Basic field axiom proof involving the additive inverse axiom

Question

I have recently started out learning about fields and the basic field axioms, so I have tried proving a couple of questions related to that. However, when I encountered the question:

Let $F$ be a field, and $a ∈ F$. Then, prove that $a · 0$ = $0$.

I wasn't sure if such an argument (which I mentioned down below) is allowed without further justification.

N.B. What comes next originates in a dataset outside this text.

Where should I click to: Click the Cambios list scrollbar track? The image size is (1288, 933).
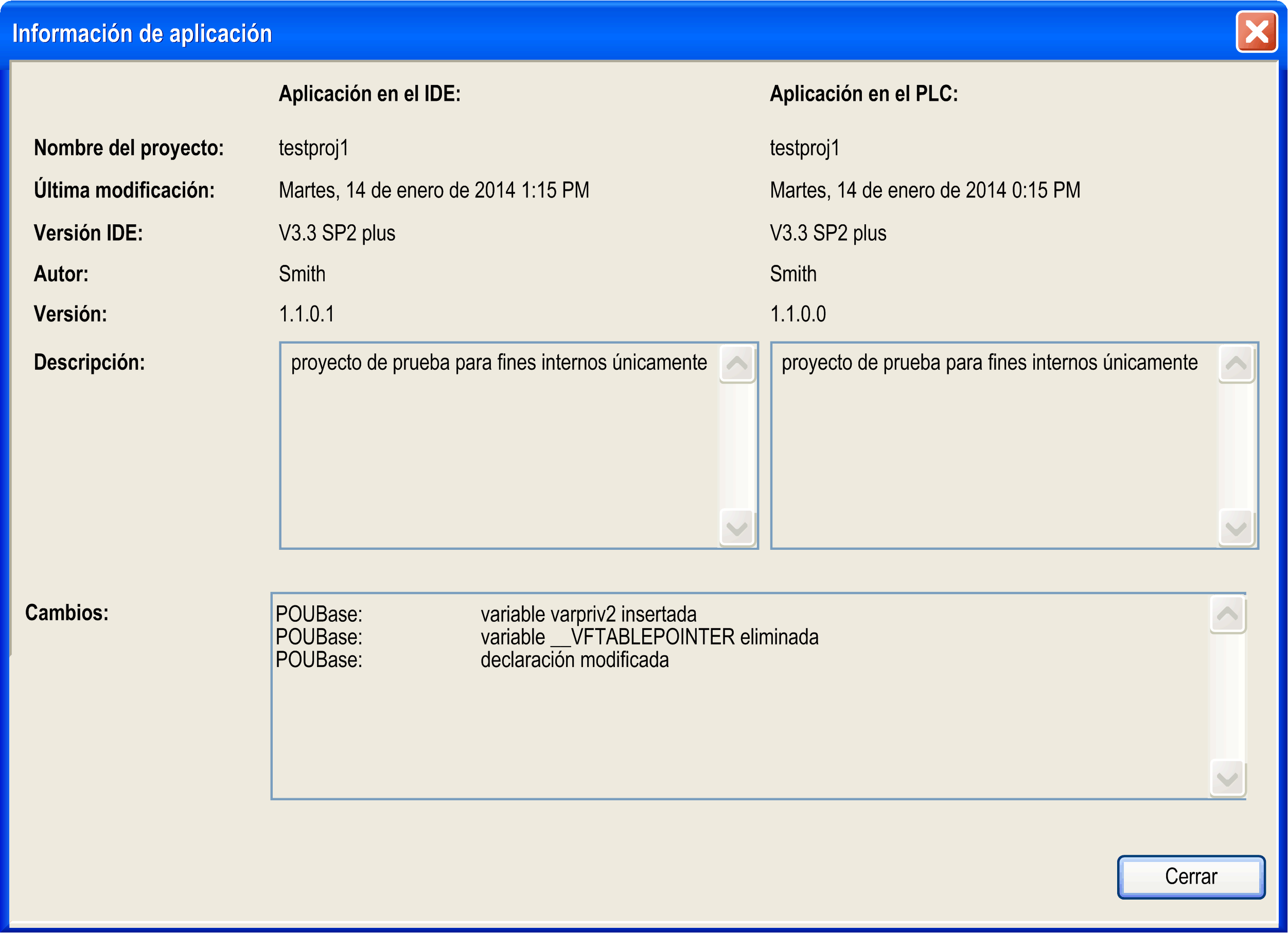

Basically, to prove this claim, I have used one of the basic axioms which states that "For any $x ∈ F$, there is a $w ∈ F$ such that $x + w = 0$" (introducing the notion of additive inverse). Therefore, I claimed that $$ a⋅0 = (a⋅0) + (-a⋅0) \quad \textrm{(where we have $$x = (a $\cdot$ 0)$ \quad \textrm{and} $ w = -(a $\cdot$ 0))}$$ Thus, $$ a⋅0 = (a⋅0) + (-a⋅0) = 0 \quad \textrm{(by the additive inverse basic axiom)}$$ So, my question is - would this be considered an acceptable argument?

Answer 1

Firstly, you cannot prove an axiom. An axiom is something you take to be true. Therefore the existence of additive inverse in a field is a known fact. However, it seems difficult to use this fact directly to prove your claim. Instead, we can use the distributivity of multiplication over addition and the fact that $0$ is the additive identity of the field, and then use the additive inverse of $a \cdot 0$ to prove that $a \cdot 0 = 0$. The proof goes as follows:-

$$a \cdot 0 = a \cdot \left( 0 + 0 \right) = a \cdot 0 + a \cdot 0$$

Since $F$ is a field, we know that $a \cdot 0 \in F$ and from the above equality, we also know that it is idempotent with respect to the addition operation. This is only possible if it is the additive identity, i.e., $0$. Hence, $a \cdot 0 = 0$.